Write the data out again, character for character, with no images.

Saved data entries
_ _ _ _
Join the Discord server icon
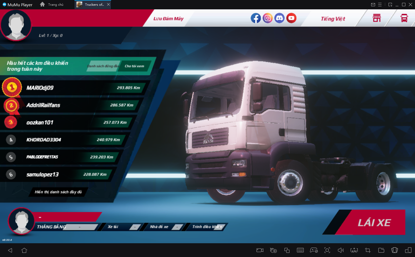Screen dimensions: 415x257 (x=279, y=18)
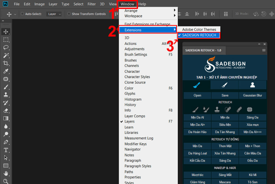Open the Layer dropdown in options bar
Viewport: 275px width, 184px height.
(x=54, y=14)
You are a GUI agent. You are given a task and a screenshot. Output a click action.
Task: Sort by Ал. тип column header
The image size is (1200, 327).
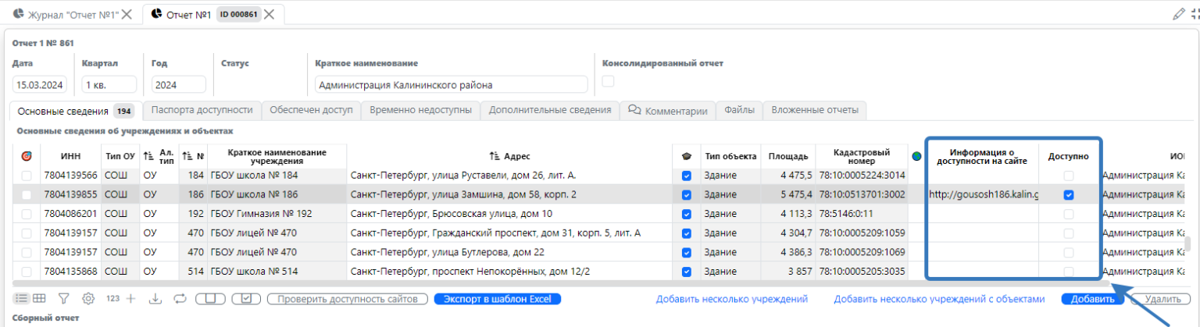pyautogui.click(x=159, y=156)
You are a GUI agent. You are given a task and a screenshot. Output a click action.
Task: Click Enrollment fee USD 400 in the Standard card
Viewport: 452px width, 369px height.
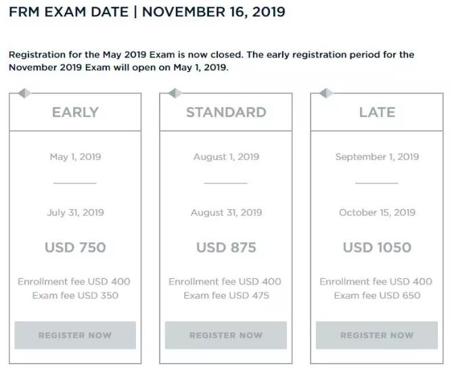[x=226, y=282]
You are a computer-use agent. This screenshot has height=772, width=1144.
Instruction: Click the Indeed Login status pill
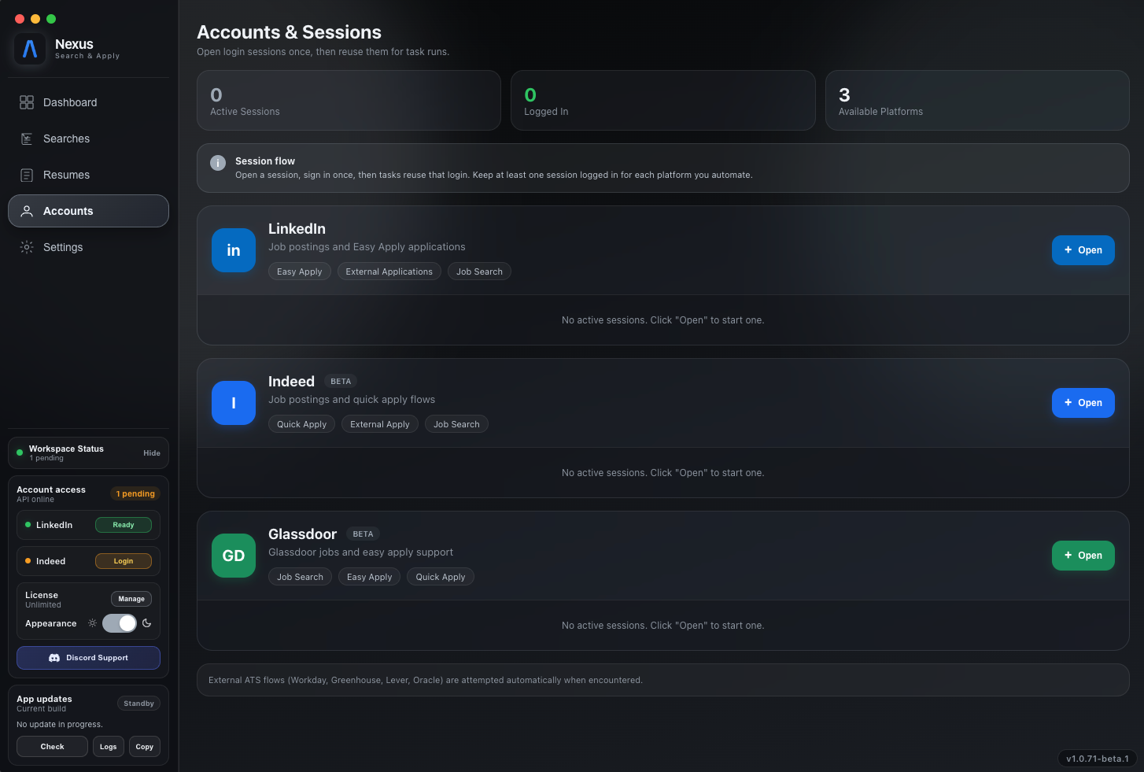124,561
_ _ _ _
Exercise solution
Join the Discord server icon
Screen dimensions: 415x257 (x=279, y=18)
Open the Layer dropdown in options bar
Viewport: 275px width, 184px height.
(x=54, y=14)
You are a GUI agent. You are given a task and a screenshot. Output a click action.
Task: Sort by Ал. тип column header
The image size is (1200, 327).
pyautogui.click(x=159, y=156)
You are a GUI agent. You are given a task and a screenshot. Output a click action.
Task: Click Enrollment fee USD 400 in the Standard card
Viewport: 452px width, 369px height.
[x=226, y=282]
You are a computer-use agent. This screenshot has height=772, width=1144.
Instruction: Click the Indeed Login status pill
124,561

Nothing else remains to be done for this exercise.